In the past, fashion companies would release their new collections at a slower pace throughout the year, specifically split into four seasons: fall, winter, spring, and summer. The Good Trade explains that after working months to produce the latest season's collection, designers and brands would give high society first, exclusive access to it. It wasn't until the 1960s that a glimpse of what would later be recognized as a fast fashion fad was introduced. This phenomenon was known as paper clothing, a form of clothing made with a paper-like fabric meant to be disposable. Fast fashion ramped up and reached a "point of no return" beginning in the 2000s. Today, many fast production brands introduce what The Good Trade described as 52 "micro-seasons" per year, essentially equating to one new collection a week.

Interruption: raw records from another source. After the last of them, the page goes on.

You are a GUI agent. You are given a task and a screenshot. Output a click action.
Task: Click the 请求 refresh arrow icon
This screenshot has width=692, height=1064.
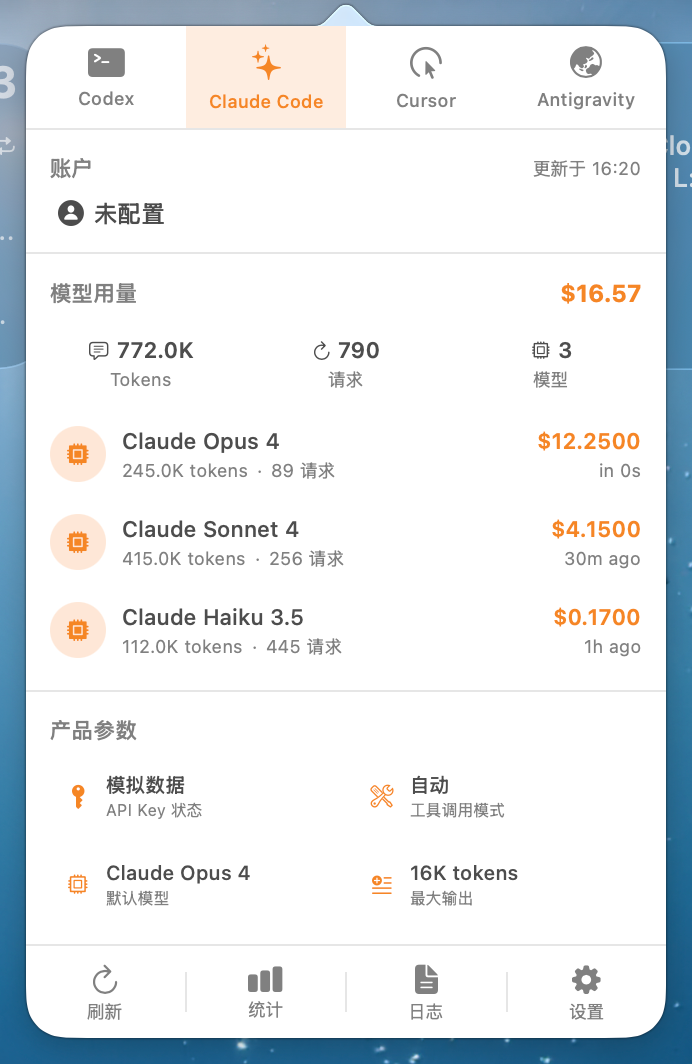pyautogui.click(x=320, y=350)
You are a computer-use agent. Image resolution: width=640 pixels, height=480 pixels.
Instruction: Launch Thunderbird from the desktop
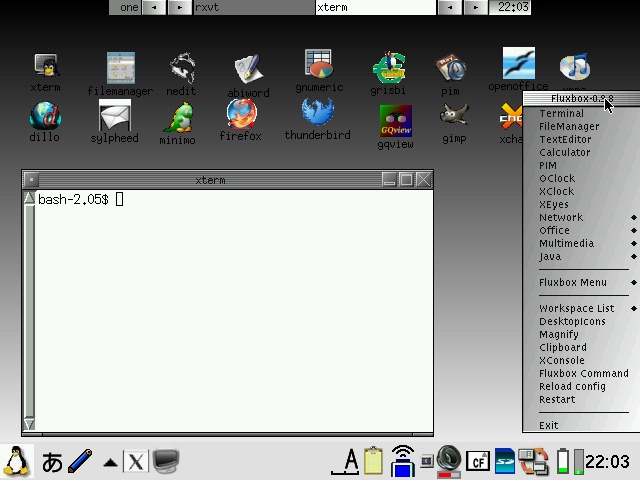tap(317, 116)
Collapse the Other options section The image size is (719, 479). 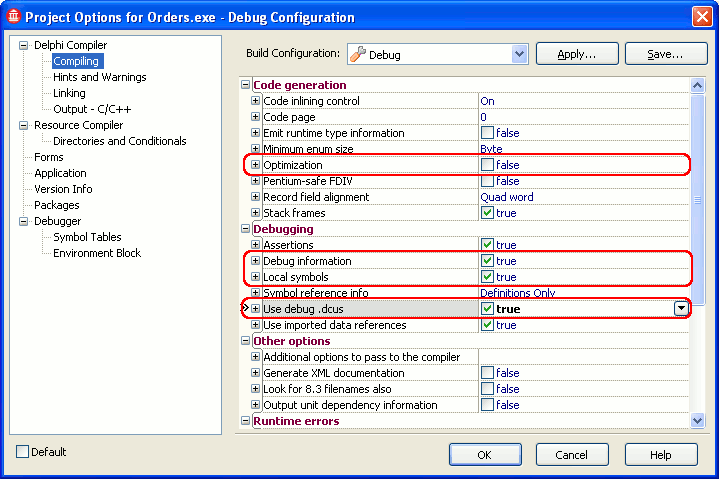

Fast fashion is known to be made with low quality fabrics, low wage workers, and at rapid rates to keep up with the cycles of new trends and fads. When something is produced by a higher end brand and then popularized by celebrities or influencers, fast fashion brands replicate the garments in lower quality fabrics to make it an affordable price for consumers. A survey conducted by the Fashion Retail Academy found that 73% of shoppers between 18 and 24 years old and 68% of shoppers between 25 and 34 years old believe influencers are part of the reason for the rise of disposable or fast fashion

Slow fashion and sustainability

In opposition to fast fashion, sustainability advocates encourage consumers to shop what is known as slow fashion. But Byrdie states that the terms "slow fashion" and "sustainability" are not interchangeable, especially when many brands participate in greenwashing. This means that some companies' eco-friendly efforts are mostly just for marketing without taking any sustainable action. "Sustainability is part of slow fashion," professor and author of "Fashion Writing: A Primer," Christina Manley tells Byrdie. "Sustainability focuses primarily on the environmental and human cost of fashion. It looks at whether production of clothing actually harms or helps individuals and the environment, but also brings fashion to the individual level where one not only considers the sustainability of their purchases but the longevity (and possibly the motivation to buy) of an item."

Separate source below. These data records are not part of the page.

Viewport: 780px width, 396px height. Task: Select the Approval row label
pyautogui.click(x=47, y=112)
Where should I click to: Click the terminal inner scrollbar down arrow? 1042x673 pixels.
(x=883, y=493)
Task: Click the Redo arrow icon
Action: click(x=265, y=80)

While polyester is used in both fast fashion and even in slower producing high end brands today, slow fashion is about the overall hands-on process of production as well. This includes more intentional design, creation, sourcing, and quality control. Lindsay Jones, designer at Mused and head creative design assistant for Zac Posen, tells Byrdie that "shopping locally and connecting with the people who make our clothes is an amazing way to build community." Connecting with the origins of your clothes, Jones says, helps you think more about the environment.

Transitioning to slow fashion doesn't always mean it has to be an immediate or dramatic change. Christina Manley says that while she primarily focuses on making her own clothes, she still purchases some designer or ready-to-wear items, mixing it up. Slow fashion is about asking people to pause and think about what they are buying. It is about being mindful of your purchase, considering what its impact could be.